Spectral Clustering in Birthday Paradox Time

Wednesday, April 22, 2026 - 4:00pm to 5:00pm
Location: 
32-G575
Speaker: 
Weronika Wrzos-Kaminska (EPFL)
Biography: 
https://weronikawk.github.io/
Given a vertex in a (k,φ,ϵ)-clusterable graph, i.e., a graph whose vertex set can be partitioned into a disjoint union of φ-expanders of size ≈n/k with outer conductance bounded by ϵ, can one quickly tell which cluster it belongs to?
 
This question goes back to the expansion testing problem of Goldreich and Ron'11. In the case k=2, a sample of ≈n^{1/2 +O(ϵ/φ^2)} logarithmic length walks from a given vertex suffice to determine its cluster, by the birthday paradox.

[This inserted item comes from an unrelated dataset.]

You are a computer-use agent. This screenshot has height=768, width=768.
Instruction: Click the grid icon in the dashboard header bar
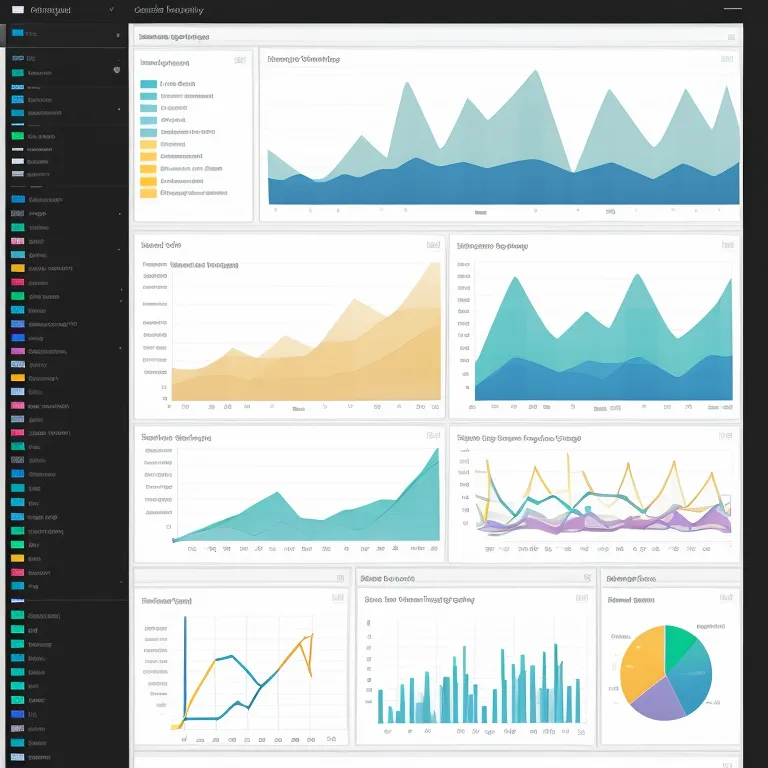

The study of the general case k>2 was initiated by Czumaj, Peng and Sohler [STOC'15], and the works of Chiplunkar et al. [FOCS'18], Gluch et al. [SODA'21] showed that ≈poly(k)⋅n^{1/2+O(ϵ/φ^2)} random walk samples suffice for general k. This matches the k=2 result up to polynomial factors in k, but creates a conceptual inconsistency: if the birthday paradox is the guiding phenomenon, then the query complexity should decrease, as opposed to increase, with the number of clusters k!
 
We design a novel representation of vertices in a (k,φ,ϵ)-clusterable graph using a mixture of logarithmic length walks. This representation uses the optimal ≈(n/k)^{1/2+O(ϵ/φ^2)} walks per vertex, and allows for a fast nearest neighbor search. This gives a clustering oracle with query time ≈(n/k)^{1/2+O(ϵ/φ^2)} and space complexity k⋅(n/k)^{1/2+O(ϵ/φ^2)}, matching the birthday paradox bound.
 
Based on joint work with Michael Kapralov and Ekaterina Kochetkova.